🧼 O amor é um Phebo Lima da Pérsia™
"Caralho, ele já tá para chegar...", matutou dona Edna, dando uma olhadela para o relógio. Suas mãos, quase que em uma dança sincronizada, enrolavam as coxinhas de forma surpreendentemente impecável, dada a pressa. A velha alternava entre modelar os quitutes e limpar o suor do cenho (com o avental, claro, ela não é nenhum animal!).
Em trinta e sete anos de casados, a tradição de comemorar bodas com uma coxinha fritinha na hora e um Guaraná Antártica trincando de gelado nunca havia falhado. E também não foi dessa vez. Teria sido mais tranquilo, claro, se não fosse o contratempo que ela teve que enfrentar antes de preparar o agrado para o seu Edson. Salgados devidamente enrolados, ela correu até o banheiro e banhou-se com seu Phebo Lima da Pérsia™ (que tem o aroma favorito do marido). "Que flores será que ele vai trazer esse ano?", ponderou Edna, enquanto se ensaboava ligeira.

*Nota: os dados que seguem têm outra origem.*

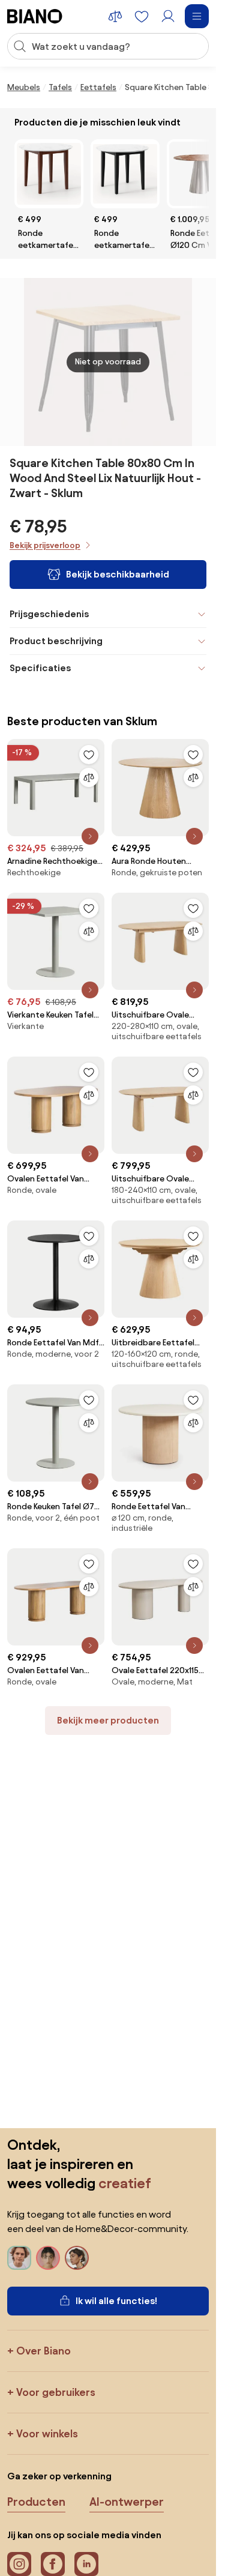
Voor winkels (47, 2433)
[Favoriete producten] (142, 16)
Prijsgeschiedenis (49, 614)
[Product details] (90, 836)
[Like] (88, 754)
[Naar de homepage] (34, 16)
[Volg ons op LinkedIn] (86, 2564)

Seu Edson, por sua vez, havia parado na barbearia do Joaquim, do lado do mercado das flores. "O de sempre, Joca. Mas capricha que hoje tem!", anunciou o velhaco, entre gostosas gargalhadas. Joaquim fez o trabalho da sua vida, ou pelo menos disse que fez, enquanto marotamente manipulava o espelho a fim de esconder os caminhos de rato que deixou na cabeça do amigo.
As rosas do mercado estavam tão bonitas, que Edson nem titubeou na escolha. Com o tempo que ganhou, já não mais corria para chegar em casa. Caminhava tranquilamente, cantarolando "queixo-me às rosas, mas que bobagem, as rosas não falam...", enquanto batucava de leve o buquê com os dedos. Logo que chegou ao portão, seu coração acelerou que nem o de um menino. Sentiu o cheirinho de Lima da Pérsia™ (sim, o cheiro vai longe assim) e não pôde deixar de sorrir. "Como eu te amo, véia", gritou abrindo a porta.
A luz da casa estava apagada. Intrigado, Edson caminhou cuidadosamente, tateando o ar, até o outro lado da sala. Foi a conta de mais um passo e seu Edson tropeçou no contratempo de sua esposa, um objeto inerte, indo direto ao chão. "Caralho, Edna!", resmungou. Imediatamente a luz se acendeu e o velho não se conteve num sobressalto. Era uma perna. Humana mesmo. Só uma perna, gelada. Com uma boa fatia da coxa faltando.
A mulher, que acendeu a luz, ficou séria e fitou o marido caído. Edson, alternava o olhar entre a perna e a esposa. Por fim, decidiu quebrar o silêncio. "O que é isso?!", perguntou firmemente. Ela não respondeu, só manteve o olhar.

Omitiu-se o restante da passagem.